「国内最北」のミカン農家、宮城に誕生 背景に温暖化、路地栽培可能に

ミカンを袋に詰める斎藤さん

 宮城県山元町の農家斎藤正直さん(81)が3年がかりで露地栽培した温州ミカンが今季、初めての収穫を迎えた。温暖な気候から「東北の湘南」と呼ばれる亘理郡(山元町、亘理町)にも生産者はこれまでおらず、関係者によると、生産農家としては国内最北、宮城県第1号のミカン農家誕生とみられる。「最北端 仙台みかん」として、26日から販売される。

約100キロ初出荷

 斎藤さんは24日、オレンジ色に実ったミカン「興津早生(おきつわせ)」をもぎ取り、重さを量って袋に詰めた。ラベルには「最北端の栽培 仙台みかん」。1袋およそ8~11個入り(700グラム)を計約100キロ初出荷した。

 この日のミカンはやや小ぶりながら「きれいに色づいたなあ」としみじみ語り、「程よい酸味があり、うま味が引き出されている」と手応えを感じた様子。

 ナバナなど葉物野菜を生産していた斎藤さんが、西日本が本場のミカン栽培に挑み始めたのは3年前。出荷先の青果卸業、旧宮果(現仙台あおば青果、仙台市)から声を掛けられたのがきっかけだった。
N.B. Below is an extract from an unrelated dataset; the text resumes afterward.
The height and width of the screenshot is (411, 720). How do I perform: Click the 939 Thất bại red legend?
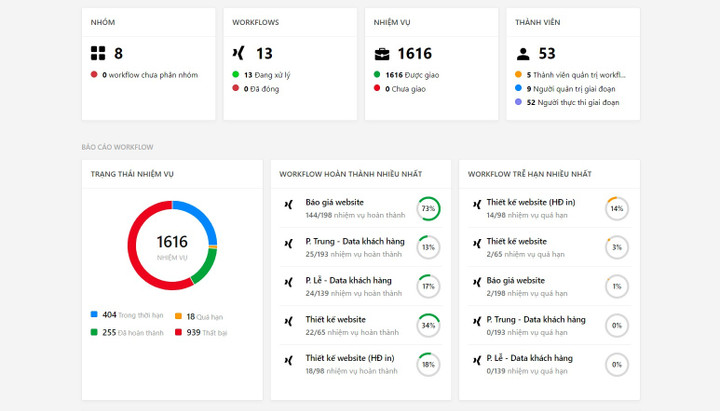pos(206,332)
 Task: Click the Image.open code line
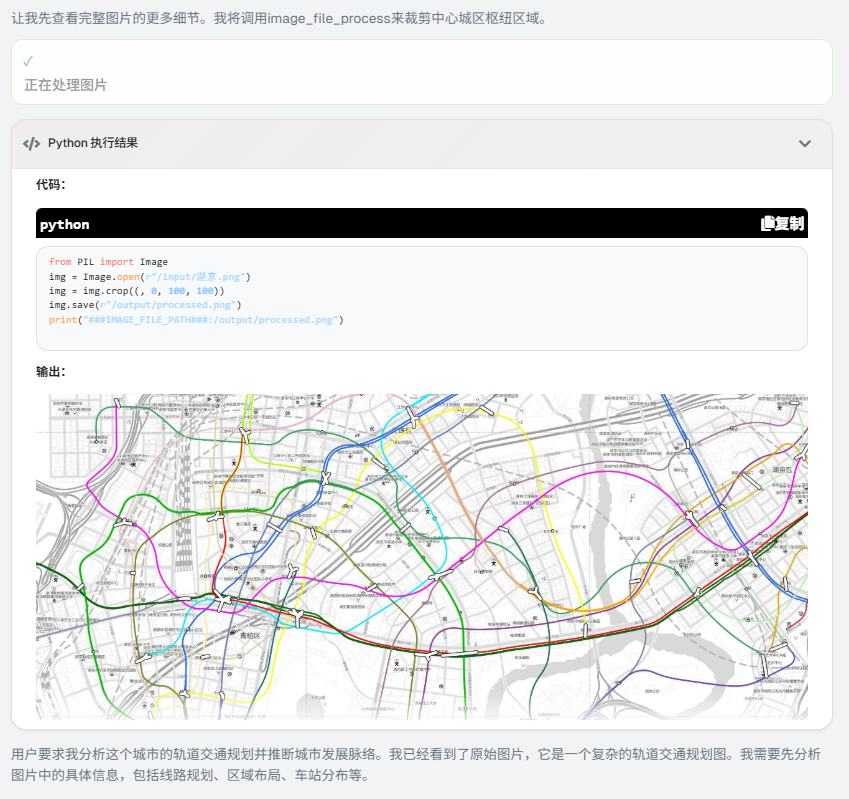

宮果は取引先の「ながさき西海農協」(長崎県佐世保市)から、温暖化の進行で産地が北に広がる可能性があるとして「宮城で試してみては」と勧められたという。

 斎藤さんは「80歳を前に新しいことに挑戦しよう」と決意。2019年春、長崎県で3年間育てられた苗木300本を内陸部の約4200平方メートルの畑に植えた。長崎県を視察で訪ね、一面のミカン畑を見て「この光景を地元につくろう」と自らを奮い立たせた。

 東北での栽培だけに、周りは「ミカンなんて植えて大丈夫か」「寒さで枯れるよ」と口にした。斎藤さんは、木の根元にわらを敷き詰めてビニールを掛け、地熱を逃さないよう配慮し、2年間は木の生育に注力。実がなり始めた今夏は、風で落果しないか心配したが、ようやくチャレンジが実った。
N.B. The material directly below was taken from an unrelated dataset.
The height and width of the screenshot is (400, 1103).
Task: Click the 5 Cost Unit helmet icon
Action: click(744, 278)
 仙台あおば青果の横山幸司・果実1部取締役部長は「実るかどうか不安だったが、長崎の農協などの協力で実現できた。『最北端のみかん』としてPRし、県内で1000本を目指したい」と意気込む。隣の宮城県亘理町の農家1人も今季、苗木200本を植えたという。

 斎藤さんのミカンは年内に計200キロ出荷され、亘理町のみやぎ亘理農協の直売所「おおくまふれあいセンター」で1袋398円(税別)で販売される。